High school students wait for their time in front Marikina High School in Marikina on November 2, 2022, DepEd also announced the full face-to-face classes for public and private schools will resume.
STAR / Walter Bollozos

MANILA, Philippines — As classes open this month, global cybersecurity firm Kaspersky reminded Filipino parents to be wary of online dangers that their school-age, internet-using children could be highly vulnerable to, especially as much learning is taking place nowadays in cyberspace.

Lance Spitzner, an acknowledged authority on security and honeypot research which involves running after the world’s cyberhackers, said the world’s parents have to do their duty of watching over three major threats to children growing up in today’s connected world – strangers, friends and self.

Sexual predators, so-called sextortionists and fraudsters, are among the strangers that are around in cyberspace, Spitzner said.

Their children’s friends may include cyberbullies, pranksters, sextortionists and bad examples, he added.

Parents should also watch themselves as they could be committing the sins of oversharing, engaging in sexting, bullying and downloading or sharing illegal content.

Kaspersky cited the findings of the Disrupting Harm study 2022 conducted by the United Nations International Children’s Emergency Fund, End Child Prostitution and Trafficking International and the Interpol that there are 20 percent, or an estimated two million Filipino children aged 12-17, who were subjected to online sexual abuse and exploitation.

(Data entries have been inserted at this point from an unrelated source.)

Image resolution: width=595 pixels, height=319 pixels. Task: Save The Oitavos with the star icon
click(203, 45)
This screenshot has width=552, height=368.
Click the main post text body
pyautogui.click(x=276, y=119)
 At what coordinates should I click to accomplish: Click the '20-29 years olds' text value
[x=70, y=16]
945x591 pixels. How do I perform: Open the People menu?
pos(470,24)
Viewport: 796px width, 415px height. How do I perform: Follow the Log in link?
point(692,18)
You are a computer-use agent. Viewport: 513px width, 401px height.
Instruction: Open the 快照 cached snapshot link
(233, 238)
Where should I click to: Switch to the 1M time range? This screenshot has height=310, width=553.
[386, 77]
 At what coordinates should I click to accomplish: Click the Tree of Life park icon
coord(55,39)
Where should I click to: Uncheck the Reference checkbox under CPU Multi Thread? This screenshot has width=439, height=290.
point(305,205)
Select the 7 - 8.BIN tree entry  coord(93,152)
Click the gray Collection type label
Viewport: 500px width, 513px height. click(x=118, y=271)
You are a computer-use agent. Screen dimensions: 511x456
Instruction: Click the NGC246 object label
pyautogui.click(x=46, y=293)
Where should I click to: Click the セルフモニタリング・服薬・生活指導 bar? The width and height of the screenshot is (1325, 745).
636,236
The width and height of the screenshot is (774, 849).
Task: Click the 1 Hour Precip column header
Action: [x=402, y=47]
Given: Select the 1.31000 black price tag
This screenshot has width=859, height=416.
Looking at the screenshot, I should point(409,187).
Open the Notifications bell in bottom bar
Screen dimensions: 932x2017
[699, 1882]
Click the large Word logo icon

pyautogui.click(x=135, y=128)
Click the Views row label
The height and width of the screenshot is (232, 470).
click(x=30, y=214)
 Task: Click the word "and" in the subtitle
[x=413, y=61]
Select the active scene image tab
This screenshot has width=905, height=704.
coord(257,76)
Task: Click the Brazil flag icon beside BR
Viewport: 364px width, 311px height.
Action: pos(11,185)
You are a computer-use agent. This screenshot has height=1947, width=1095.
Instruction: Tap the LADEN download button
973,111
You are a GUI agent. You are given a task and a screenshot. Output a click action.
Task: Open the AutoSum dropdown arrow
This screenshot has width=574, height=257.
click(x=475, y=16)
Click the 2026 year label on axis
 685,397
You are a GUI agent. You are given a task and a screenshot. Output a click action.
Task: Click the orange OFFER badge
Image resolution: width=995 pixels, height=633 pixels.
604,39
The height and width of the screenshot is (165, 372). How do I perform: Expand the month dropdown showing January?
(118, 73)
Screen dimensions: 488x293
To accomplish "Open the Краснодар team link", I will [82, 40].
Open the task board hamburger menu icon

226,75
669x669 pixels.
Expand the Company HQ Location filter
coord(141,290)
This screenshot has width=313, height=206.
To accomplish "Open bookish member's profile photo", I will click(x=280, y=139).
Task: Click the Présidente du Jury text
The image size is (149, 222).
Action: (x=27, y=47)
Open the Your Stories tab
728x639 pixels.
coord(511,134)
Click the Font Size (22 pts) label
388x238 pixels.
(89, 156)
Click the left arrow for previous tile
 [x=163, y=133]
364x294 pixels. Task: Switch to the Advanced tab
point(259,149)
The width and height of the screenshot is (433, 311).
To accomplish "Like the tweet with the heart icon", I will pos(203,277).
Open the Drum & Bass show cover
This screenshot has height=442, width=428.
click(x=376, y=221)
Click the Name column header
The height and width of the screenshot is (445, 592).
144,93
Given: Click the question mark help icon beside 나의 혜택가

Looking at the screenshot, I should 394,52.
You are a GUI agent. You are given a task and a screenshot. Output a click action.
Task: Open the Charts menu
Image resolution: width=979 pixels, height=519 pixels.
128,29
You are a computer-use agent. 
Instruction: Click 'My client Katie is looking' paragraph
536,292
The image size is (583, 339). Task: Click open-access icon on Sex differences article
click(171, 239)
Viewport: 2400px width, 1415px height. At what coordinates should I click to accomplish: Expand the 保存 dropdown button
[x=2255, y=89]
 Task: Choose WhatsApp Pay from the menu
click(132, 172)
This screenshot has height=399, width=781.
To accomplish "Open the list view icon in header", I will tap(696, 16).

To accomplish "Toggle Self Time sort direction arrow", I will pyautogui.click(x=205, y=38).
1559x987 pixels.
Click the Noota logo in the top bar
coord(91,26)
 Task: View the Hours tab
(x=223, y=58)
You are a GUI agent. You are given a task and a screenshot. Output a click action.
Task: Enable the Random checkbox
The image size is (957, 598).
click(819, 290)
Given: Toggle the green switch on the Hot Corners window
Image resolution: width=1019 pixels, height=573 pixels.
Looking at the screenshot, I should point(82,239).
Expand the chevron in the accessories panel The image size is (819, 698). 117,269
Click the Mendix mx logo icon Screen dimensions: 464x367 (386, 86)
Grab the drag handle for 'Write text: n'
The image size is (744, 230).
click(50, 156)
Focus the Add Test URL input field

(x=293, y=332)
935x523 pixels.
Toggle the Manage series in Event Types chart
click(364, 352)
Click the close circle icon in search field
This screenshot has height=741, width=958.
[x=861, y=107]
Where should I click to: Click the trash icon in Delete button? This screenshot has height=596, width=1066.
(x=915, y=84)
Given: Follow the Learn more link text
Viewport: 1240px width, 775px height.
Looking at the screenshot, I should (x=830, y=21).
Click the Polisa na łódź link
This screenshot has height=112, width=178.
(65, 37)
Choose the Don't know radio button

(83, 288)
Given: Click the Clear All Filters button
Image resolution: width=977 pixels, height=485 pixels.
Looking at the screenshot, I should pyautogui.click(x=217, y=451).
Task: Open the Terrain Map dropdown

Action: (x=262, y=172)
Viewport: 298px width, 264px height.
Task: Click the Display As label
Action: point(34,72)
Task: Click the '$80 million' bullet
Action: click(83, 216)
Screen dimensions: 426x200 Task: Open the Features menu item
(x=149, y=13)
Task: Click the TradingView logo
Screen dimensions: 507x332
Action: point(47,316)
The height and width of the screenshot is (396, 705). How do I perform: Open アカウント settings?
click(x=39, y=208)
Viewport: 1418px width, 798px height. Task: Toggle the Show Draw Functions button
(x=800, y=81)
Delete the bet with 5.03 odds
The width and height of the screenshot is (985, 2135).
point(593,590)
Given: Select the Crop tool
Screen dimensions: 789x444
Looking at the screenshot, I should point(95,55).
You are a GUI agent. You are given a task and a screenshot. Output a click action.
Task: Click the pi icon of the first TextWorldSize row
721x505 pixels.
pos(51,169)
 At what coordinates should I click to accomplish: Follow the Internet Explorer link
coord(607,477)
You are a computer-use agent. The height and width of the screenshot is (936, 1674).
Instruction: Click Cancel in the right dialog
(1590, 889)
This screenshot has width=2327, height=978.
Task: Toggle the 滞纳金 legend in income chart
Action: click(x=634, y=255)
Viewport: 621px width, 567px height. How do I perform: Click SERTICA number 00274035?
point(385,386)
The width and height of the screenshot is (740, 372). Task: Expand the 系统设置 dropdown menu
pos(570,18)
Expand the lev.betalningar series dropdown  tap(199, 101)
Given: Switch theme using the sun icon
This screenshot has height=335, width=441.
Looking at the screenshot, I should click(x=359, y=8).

A Kaspersky report in 2023 also revealed that Gen Z or those between the ages of 11 and 26 are oversharers, believing they are knowledgeable on online security but are the most susceptible to scams.

About 55 percent of those surveyed admitted to having included their personal information on social media channels such as name, date of birth and location.

Majority or 72 percent of them were unable to identify phishing scams and 26 percent confessed to having been victimized by a phishing scam.

Kaspersky said that parents should have regular talks with their children regarding the safe use of the Internet and related technologies.

Parents should also take on the job of educating themselves about cybersecurity and safe use of the Internet.

Kaspersky said that parents should also make use of the cybersecurity tools available.

“Parents can never hover over their children 24/7 to monitor their activities online. A smart move is to use a reliable parental control software to establish the framework for what’s acceptable – how much time (and when) they can spend online, what content should be blocked, or what types of activity should be blocked (chat rooms, forums and so on). Parental control filters can be configured for different computer profiles, allowing you to customize the filters for different children,” Kaspersky said.